Source document:
··········
Resolved, That we believe this
truth to be self-evident, that when
parties become subversive of the ends for
which they are established, or incapable
of restoring the government to the true
principles of the Constitution, it is the
right and duty of the people to dissolve
the political bands by which they may have
been connected therewith, and to organize
new parties upon such principles and with
such views as the circumstances and the
exigencies of the nation may demand.
2.
··········
Given information:
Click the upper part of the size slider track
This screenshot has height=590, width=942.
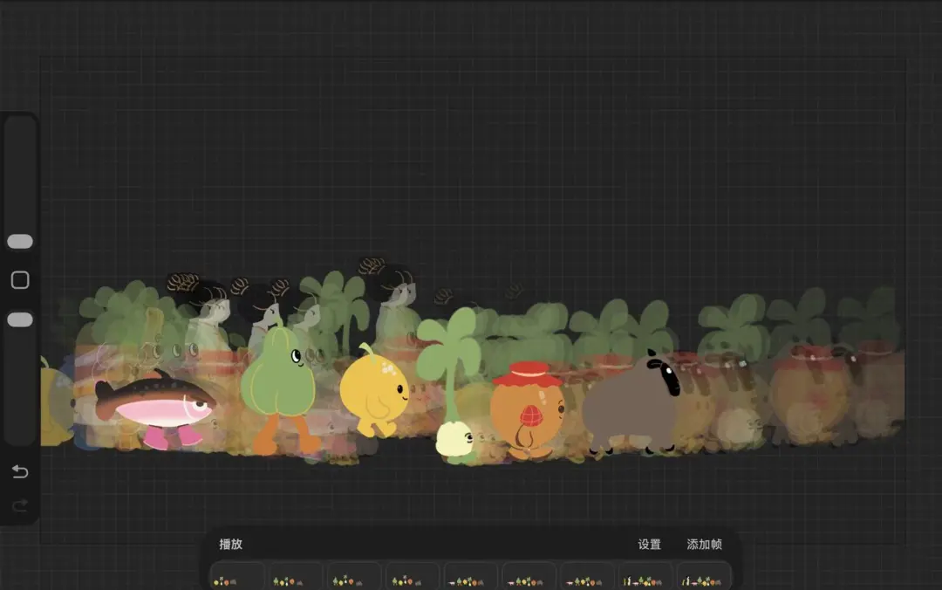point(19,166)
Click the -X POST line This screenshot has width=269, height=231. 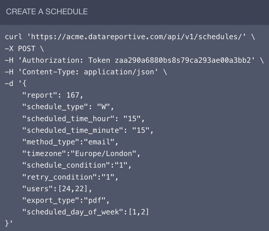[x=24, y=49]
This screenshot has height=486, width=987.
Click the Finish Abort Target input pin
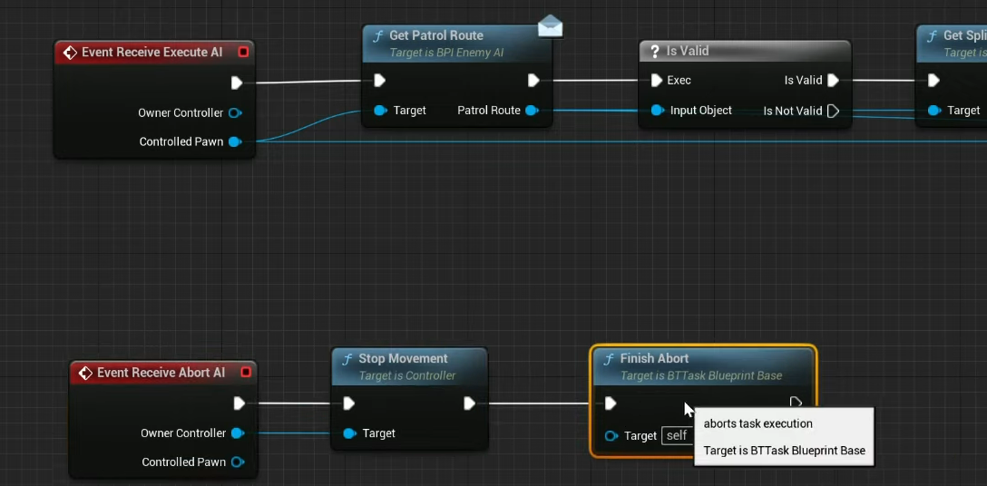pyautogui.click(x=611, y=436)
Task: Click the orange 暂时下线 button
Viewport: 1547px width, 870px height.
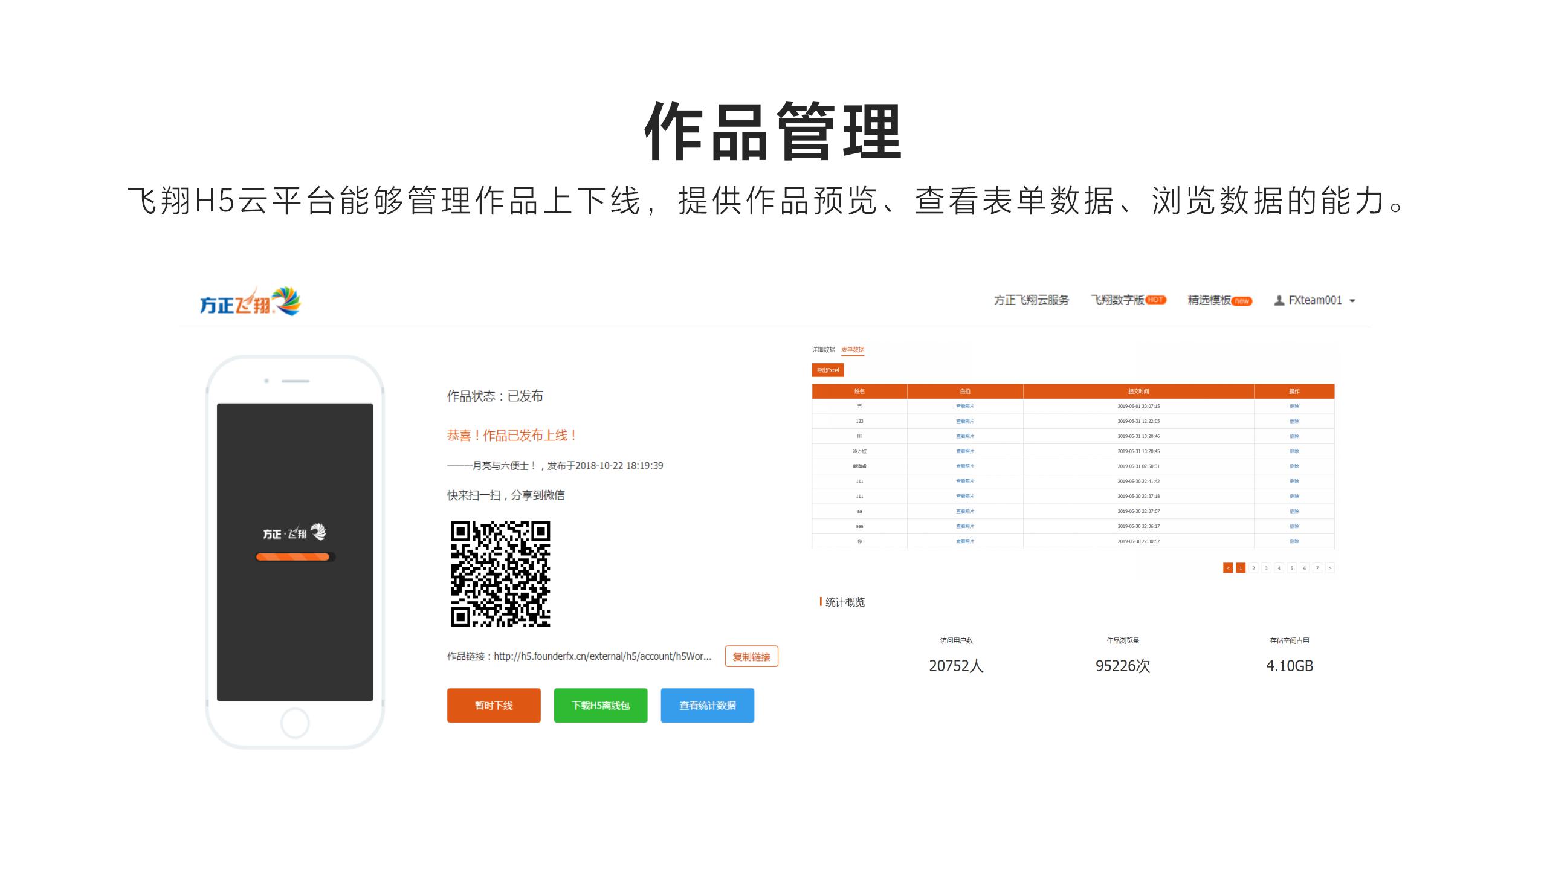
··········
Written instruction:
In the resolution above, what does it call the right and duty of the people when parties become subversive of the ends for which they were established?

Response to this exercise:
To dissolve the political bands connecting them with those parties and to organize new parties upon such principles and with such views as the circumstances and exigencies of the nation may demand.